When OCIDA gave Amazon $71 million in tax breaks, a lot of us were left wondering what Jeff Bezos—the wealthiest man on the planet—could possibly need all that money for. Now we have 2.5% of the answer. He’s going to give $1.75 million of that money back to the public as a donation to the new countywide STEAM school that will soon be operating out of the old Central High building.
But that money comes with strings attached. It’s for “robotics and computer science programs” because Amazon’s new warehouse “will depend heavily on robotics for fulfilling orders and Amazon wants to help train the next generation of workers.” And Amazon very pointedly left the A (for Arts) out of STEAM in its statement on the donation:
“We want to inspire the next generation of innovators to explore opportunities in science, technology, engineering, and math, so we’re proud to partner with Onondaga County—which we will soon call home—to increase access to STEM education for thousands of local students for years to come. We hope they’ll join our team at Amazon one day and teach us a thing or two as they build their careers here.”
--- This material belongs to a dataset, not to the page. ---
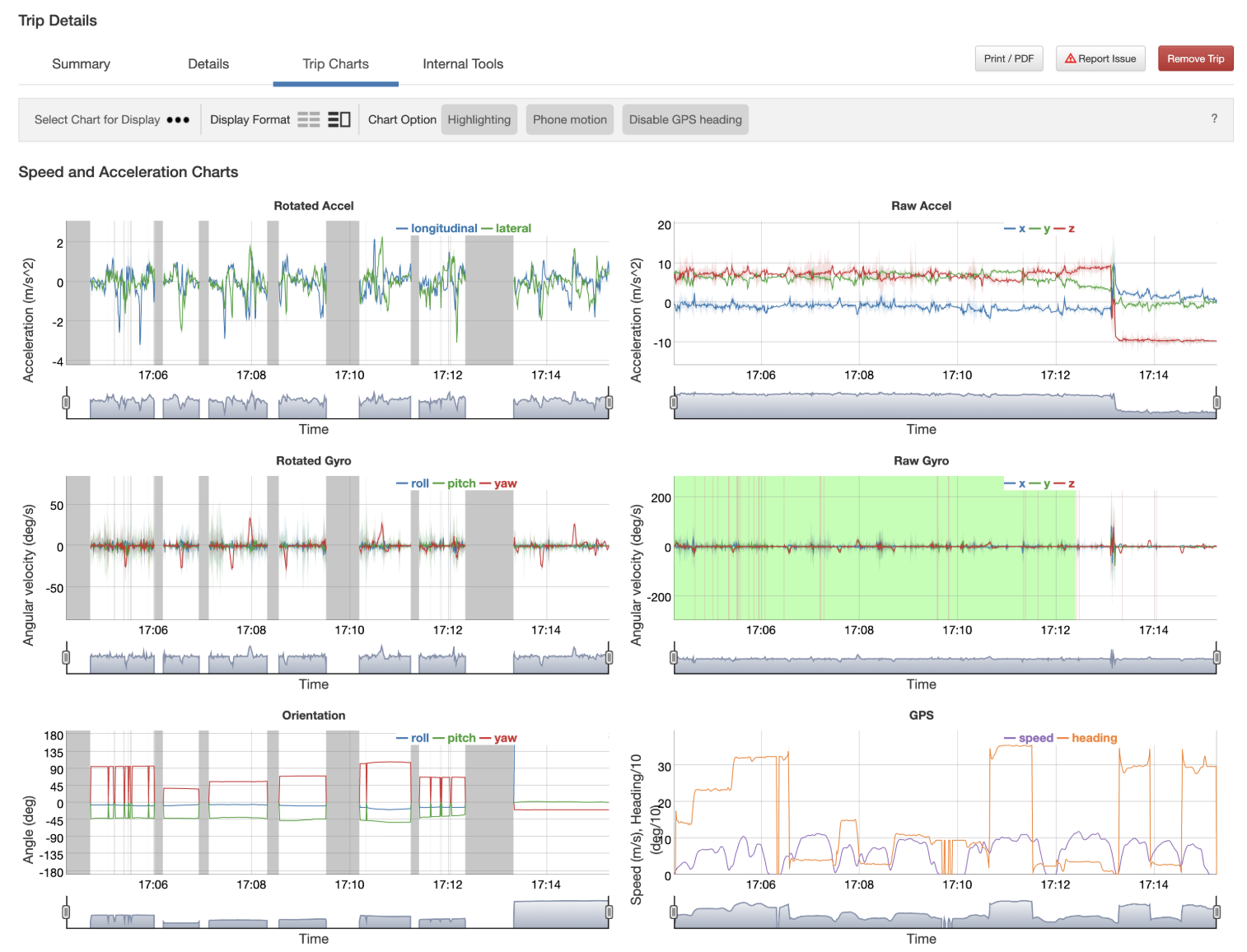The image size is (1247, 952).
Task: Toggle the pitch series in Orientation legend
Action: tap(460, 738)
We’re outsourcing curriculum design to a private corporation that is explicitly and primarily interested in bending public education to serve its own interests. And all it cost Amazon was $1.75 million that we had already given them in the first place.
It’s not hard to imagine this pattern repeating in other areas of local government. Amazon paying for improved bus service to its warehouse even when that money would have a greater impact increasing service on high-ridership lines, say.
The STEAM school is still worth getting excited about, and it’s better that Amazon spends $1.75 million there than on stock dividends or whatever. But in a more just world, Amazon would have just paid its whole tax bill (like the rest of us), that would have covered almost the entire $74 million cost of building the STEAM school, and educators would have retained control over the school’s curriculum.